Philippines-based beer and food conglomerate San Miguel Corp (SMC) has said it is holding a series of talks with four foreign telcos, as the firm strives to resurrect plans to launch its maiden telecoms venture, now tentatively scheduled to take place in the third quarter of this year. Earlier this month, discussions between SMC and Australian telco Telstra over a Filipino mobile joint venture (JV) broke down, followed soon after by local press speculation that Norway-based Telenor Group is eager to seek a deal to become SMC’s new foreign partner. Whilst SMC president Ramon S. Ang confirmed that Telenor Group had been in contact, he moved to cool expectations when he noted that he was still ‘thinking about it’, suggesting too that, despite its lack of experience, the conglomerate could still look to go it alone.
Ang has now noted, however, that in the wake of the Telstra deal falling apart, his group has been approached by a number of foreign firms: ‘We are in talks with Asian telecom companies, which are fast to talk to, much easier to deal with and much faster to decide,’ he told BusinessMirro, adding ‘I think we will be on a make or break very, very soon.
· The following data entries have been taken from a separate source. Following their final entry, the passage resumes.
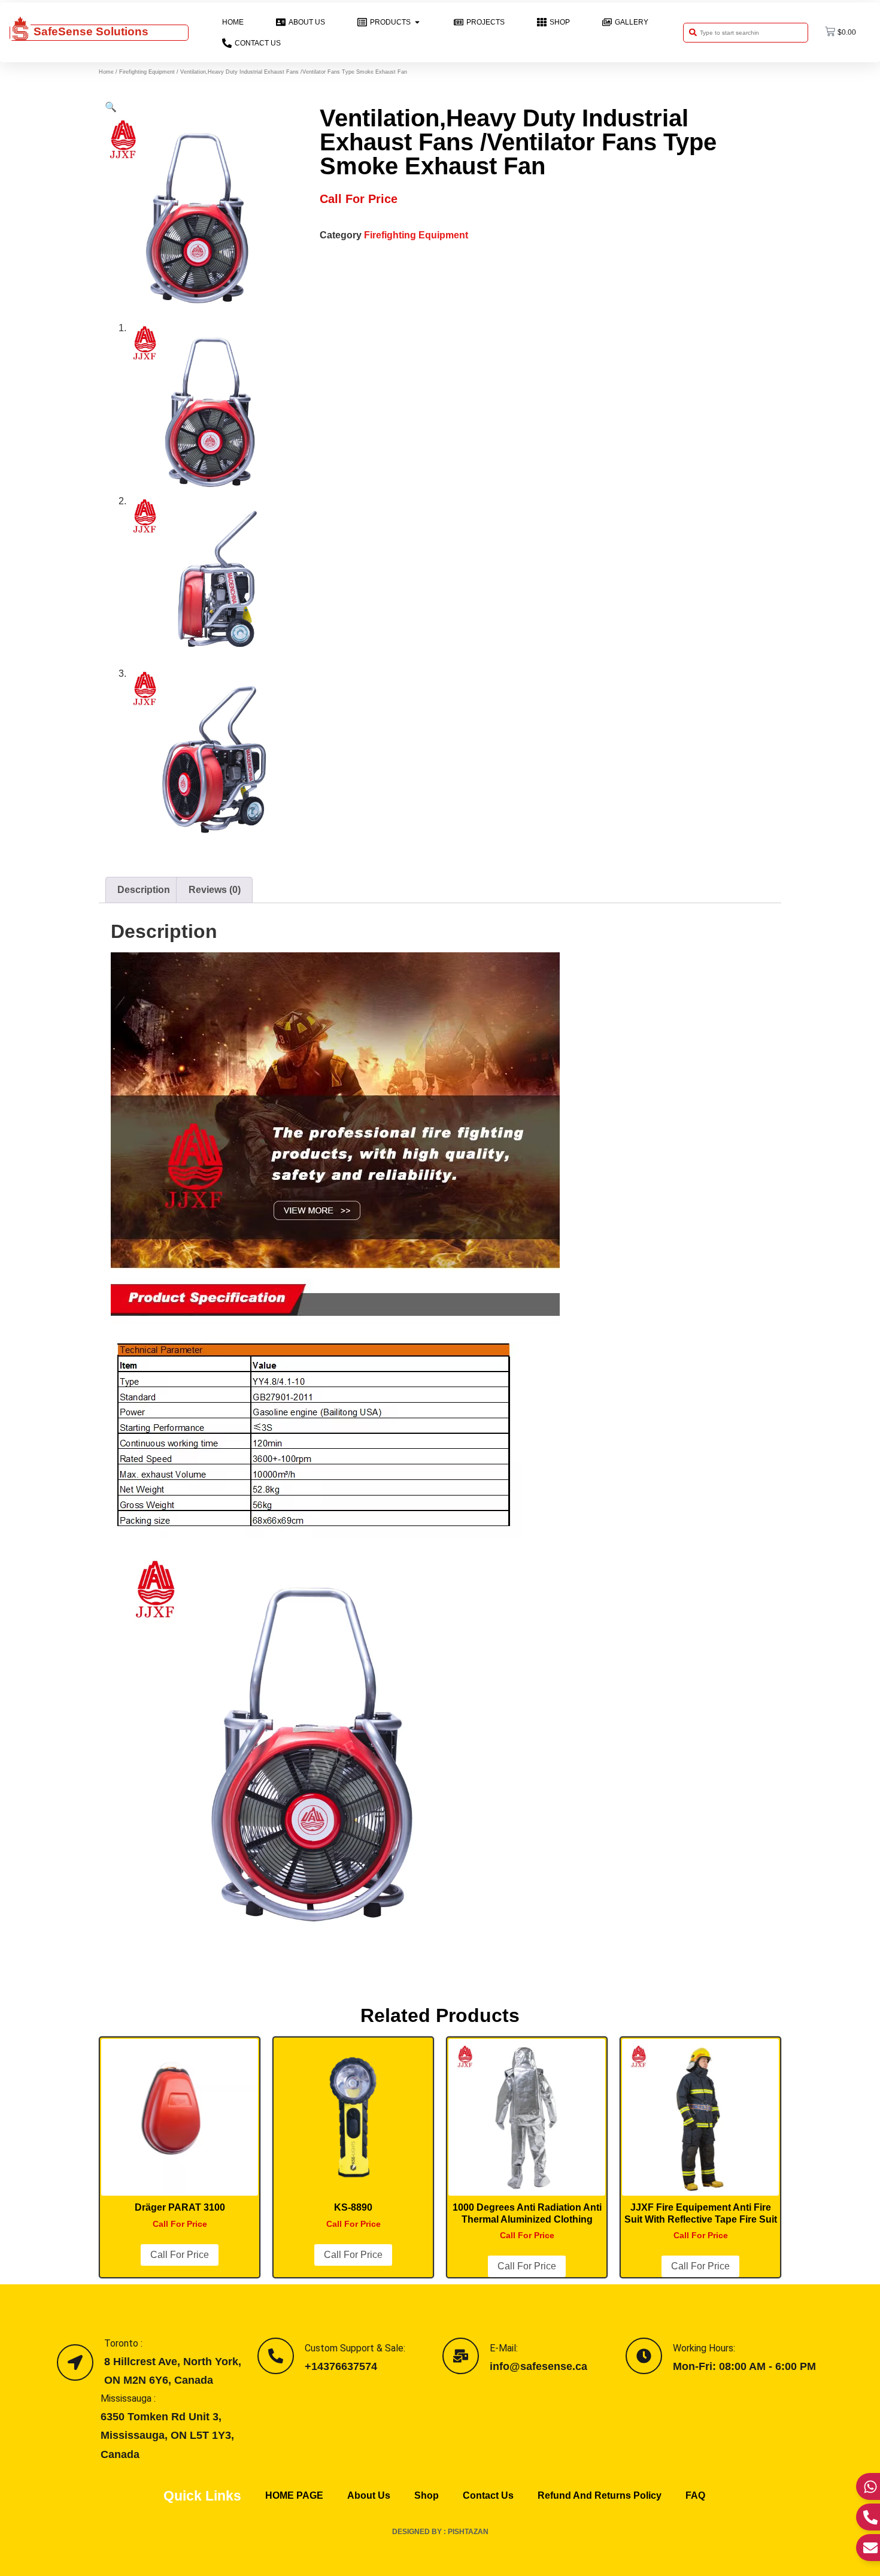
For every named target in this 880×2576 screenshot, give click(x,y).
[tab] (143, 890)
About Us (368, 2495)
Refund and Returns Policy (599, 2495)
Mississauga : (128, 2398)
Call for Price (179, 2255)
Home (106, 72)
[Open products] (417, 22)
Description (143, 890)
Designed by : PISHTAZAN (440, 2531)
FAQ (695, 2495)
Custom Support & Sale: (355, 2348)
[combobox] (745, 33)
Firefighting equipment (147, 72)
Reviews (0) (215, 890)
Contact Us (488, 2495)
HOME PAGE (294, 2495)
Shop (426, 2495)
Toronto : (123, 2343)
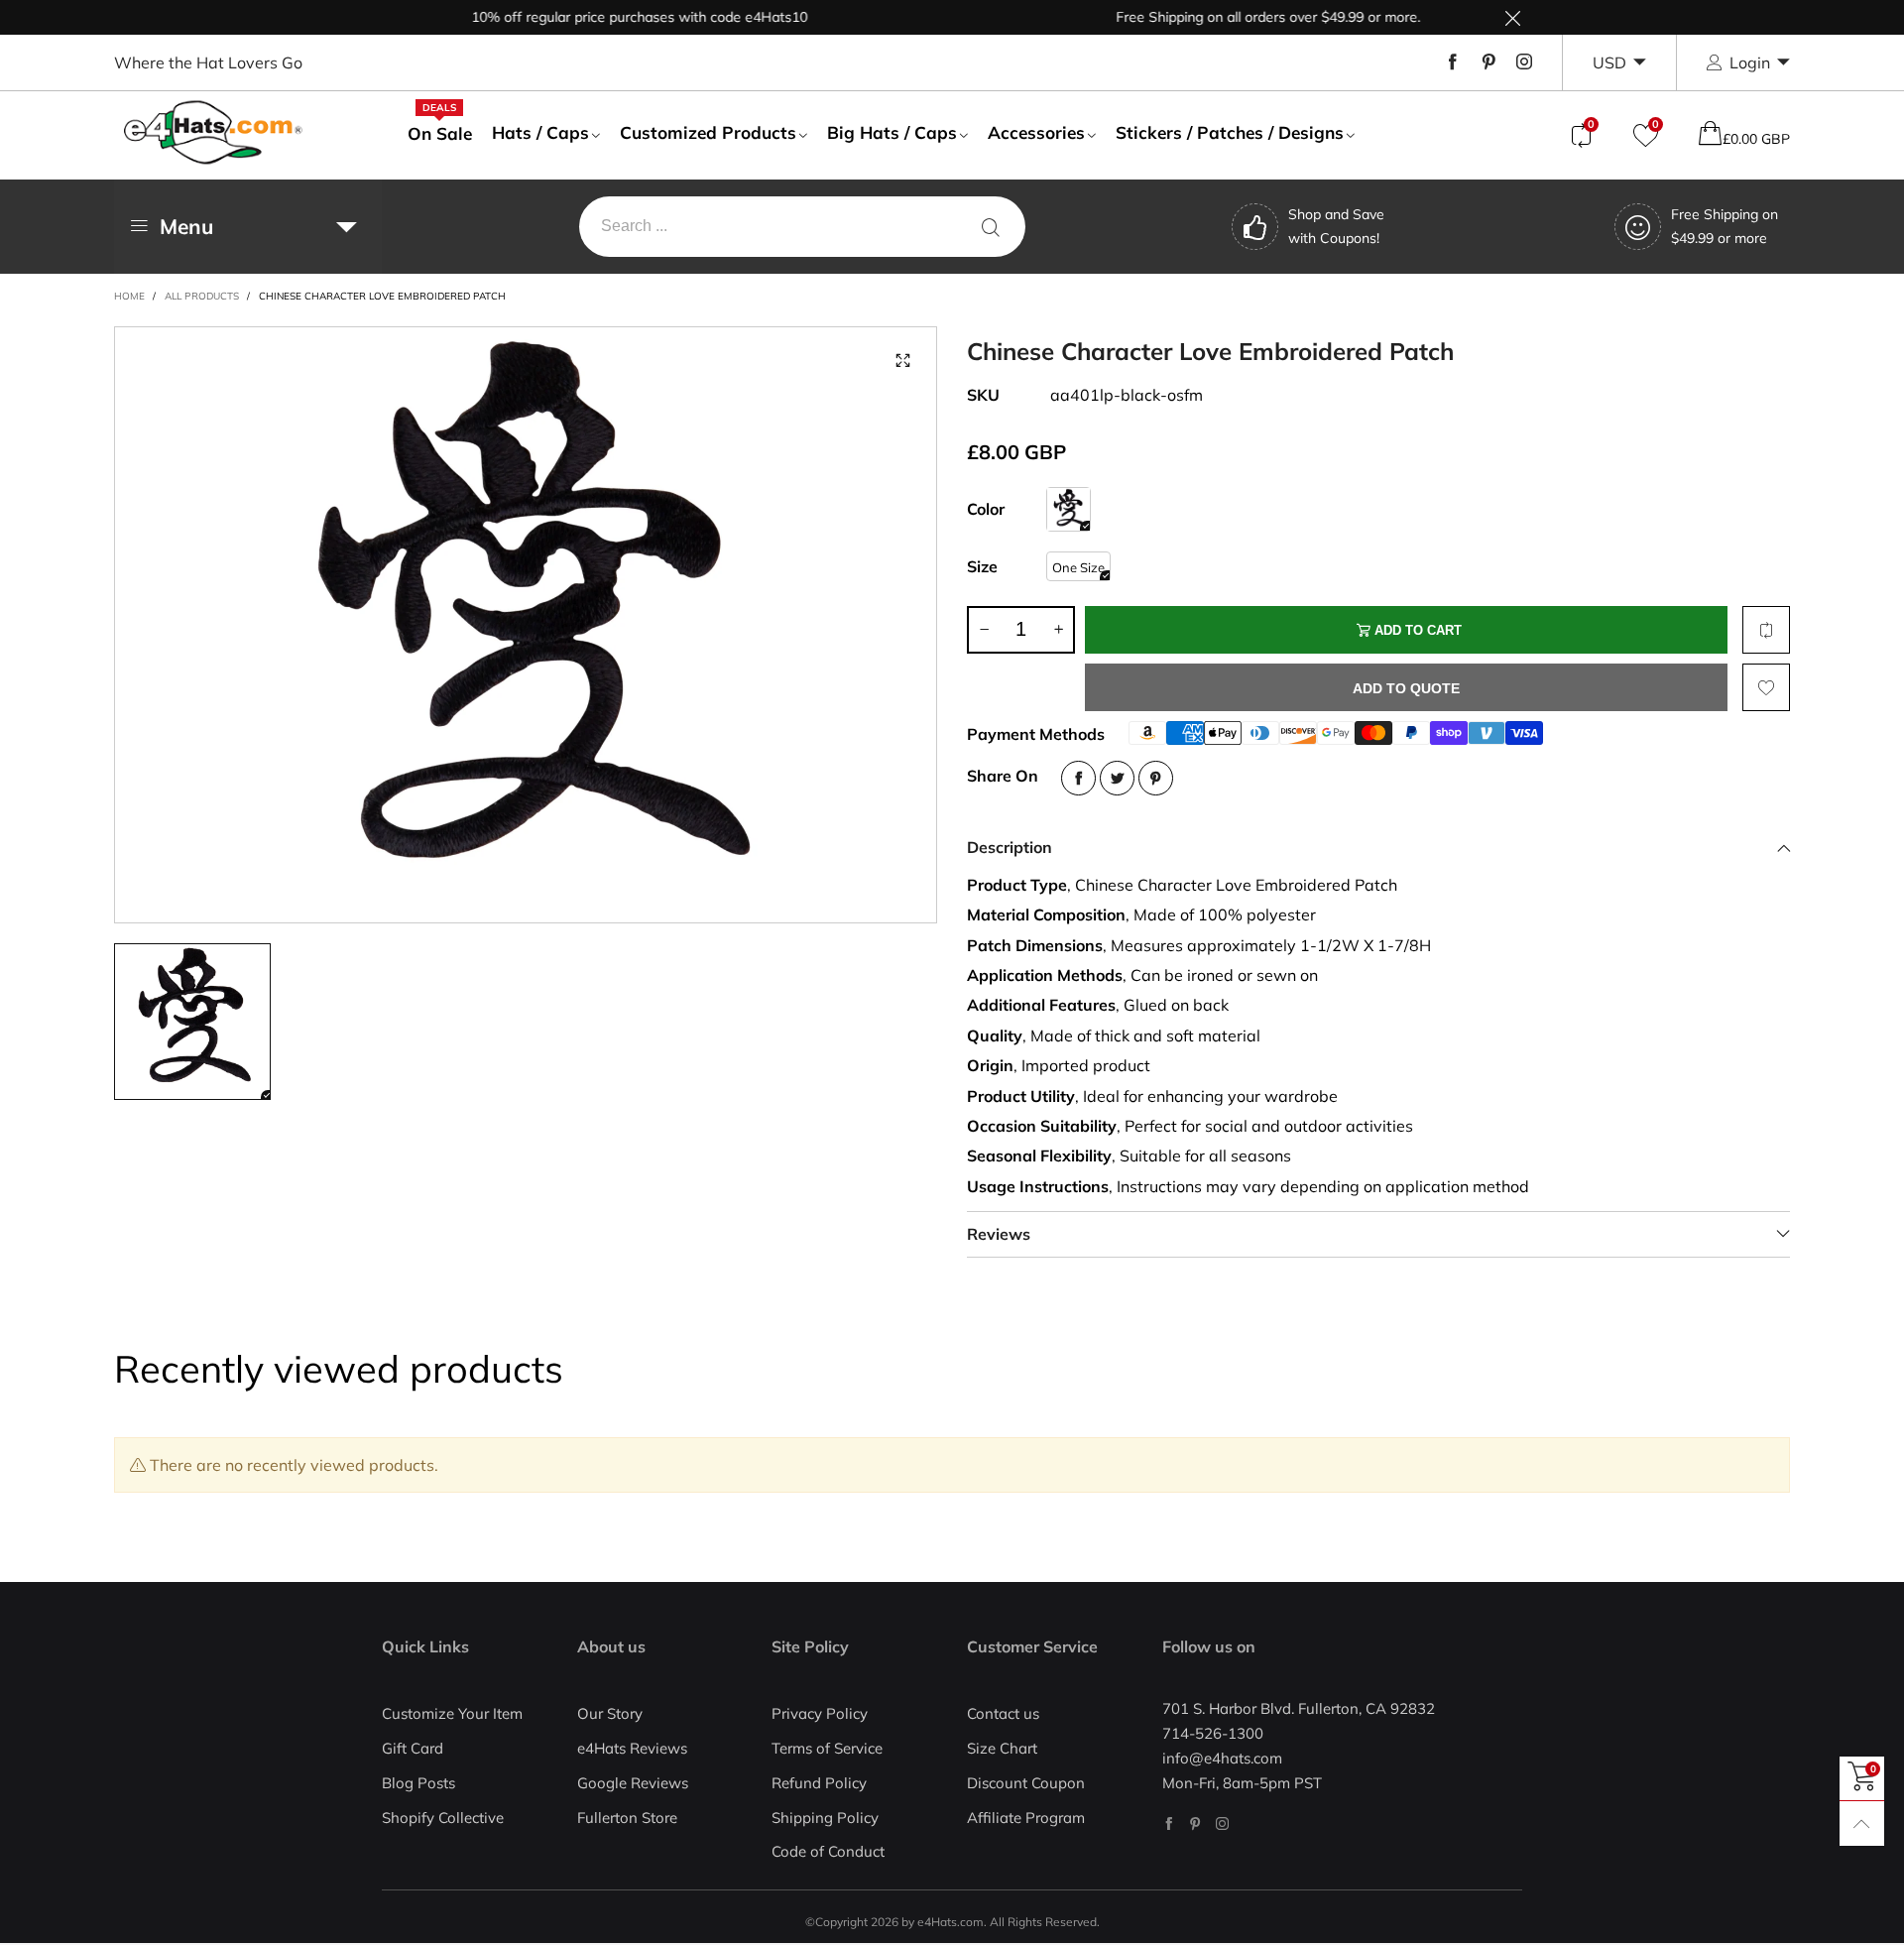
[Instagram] (1524, 62)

If something happens, hopefully, we can decide by May or June, whichever way to go. Either we go with a partner, we go with whoever partner, or to do it alone. But even though we will do it with a partner or no partner, the launch will be delayed by three months.’
If it does realise its goal, either on its own or with international backing, SMC could become the third ‘serious’ telco in the Philippines – a country which has gained some notoriety for the underdeveloped state of its telecoms infrastructure in a market long dominated by two players – Philippine Long Distance Telephone Co (PLDT) and Ayala’s Globe Telecom.